Chancellor Rishi Sunak and Housing Secretary Robert Jenrick are among those MPs whose constituencies have avoided lockdown despite seeing high rates of infection (Photo by TOLGA AKMEN/AFP via Getty Images)Chancellor Rishi Sunak and Housing Secretary Robert Jenrick are among those MPs whose constituencies have avoided lockdown despite seeing high rates of infection (Photo by TOLGA AKMEN/AFP via Getty Images)
Chancellor Rishi Sunak and Housing Secretary Robert Jenrick are among those MPs whose constituencies have avoided lockdown despite seeing high rates of infection (Photo by TOLGA AKMEN/AFP via Getty Images)

Some wealthier areas of the UK have not had stricter lockdown measures imposed, despite seeing higher rates of coronavirus infection than poorer areas which have been subject to restrictions, it has been revealed.

According to The Times, leaked emails show that public health officials have warned that local lockdown measures are “avoidably increasing economic inequality” and highlighting the “different level of central control applied across local authorities.”

As the government is reported to be weighing up a three tier coronavirus alert system in order to simplify the way local lockdowns work in England, some have suggested that poorer areas have been targeted for local lockdown measures over wealthier areas.

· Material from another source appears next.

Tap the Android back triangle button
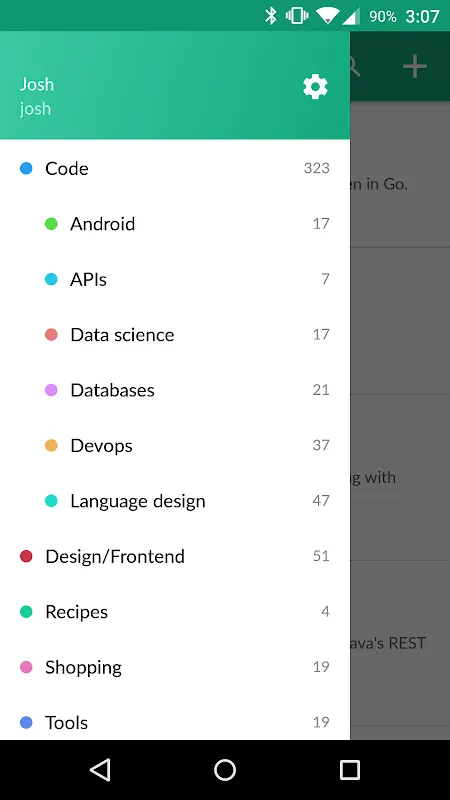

Director of public health for Blackburn with Darwen, Professor Dominic Harrison, wrote to the Department of Health and Social Care (DHSC) on 1 October, raising concerns that the measures were being introduced unevenly.

He said, “This has the effect of exacerbating the economic inequality impacts of the virus in those areas. We urgently need consistency in the national strategy if the control system itself is not to add to inequality, giving an economic ‘double whammy’ to more challenged areas.”

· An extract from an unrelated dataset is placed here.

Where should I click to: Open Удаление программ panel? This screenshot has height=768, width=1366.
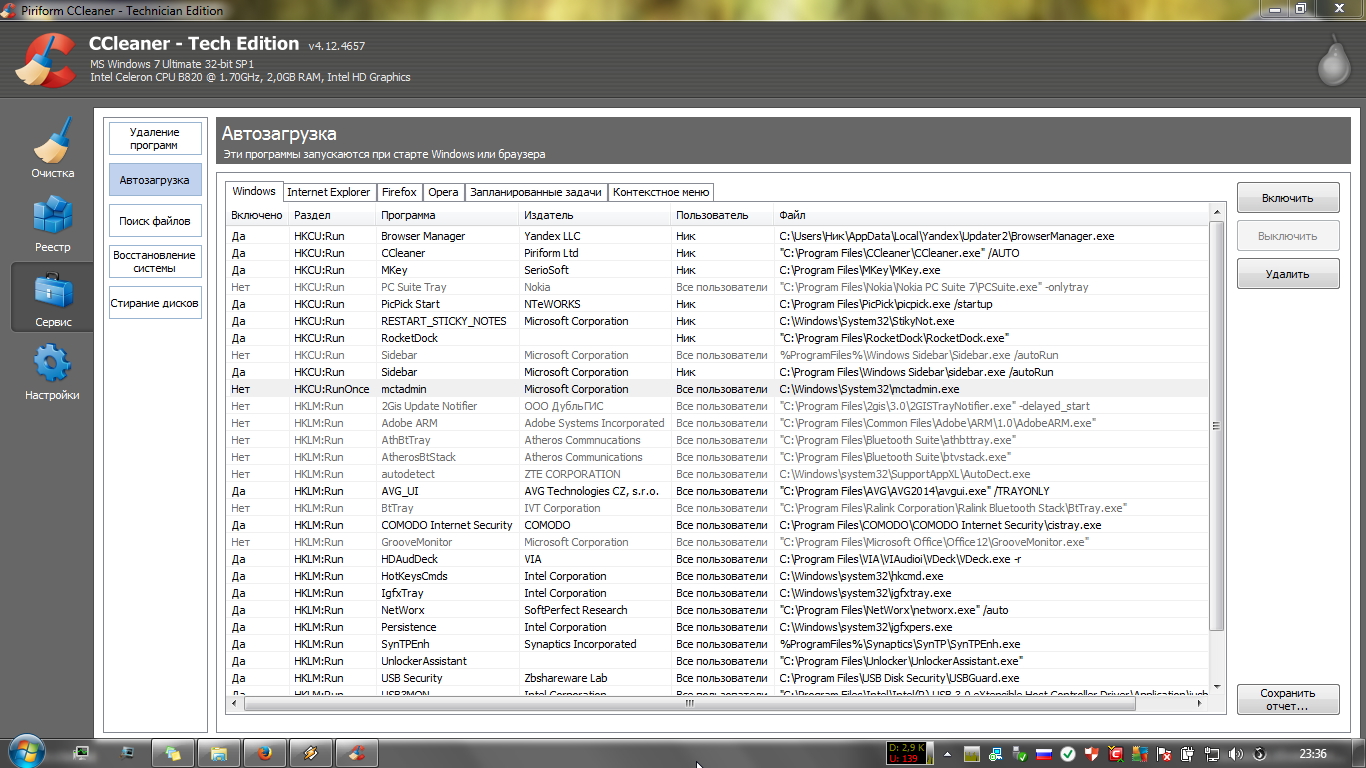point(155,139)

Blackburn with Darwen is one of the poorest boroughs in the UK.

When officials first put Blackburn with Darwen into local lockdown in August, they did so in areas where the weekly rate was more than 60 new cases per 100,000, and a similar measure has been used elsewhere.

Several poorer areas with similar rates have also been subject to lockdowns, such as Wolverhampton - which has 56 cases per 100,000 people - and Oadby and Wigston, which has 63.

Which areas have avoided lockdown?

But, Professor Harrison highlighted a number of much wealthier areas where the rates were similar or higher, but which had not had further measures introduced.

These include Richmondshire in North Yorkshire, which has 73 cases per 100,000 people, and contains the Chancellor Rishi Sunak’s constituency.

Housing Secretary Robert Jenrick’s constituency of Newark and Sherwood has 84 cases per 100,000, as does Conservative chief whip’s Mark Spencer, though both places have avoided lockdowns.

Speaking to ITV, Prime Minister Boris Johnsonwas also asked about infections in his constituency of Uxbridge and South Ruislip, and why restrictions hadn’t been imposed there, despite the rate being twice as high as some areas of the North West which have seen restrictions.

How is it decided which areas will go into local lockdown?

Health Secretary Matt Hancock decides which areas will be placed into local lockdowns during weekly meetings with advisers, although there is no set infection rate or other measure at which the measures are triggered.

Speaking to The Times, Steve Reed, Shadow Housing Secretary, said, “People living in the north and Midlands will be asking why they’re having to face restrictions when other parts of the country that have seen infections rise are not.”

The DHSC said the incidence rate was only one criterion considered in deciding on lockdowns.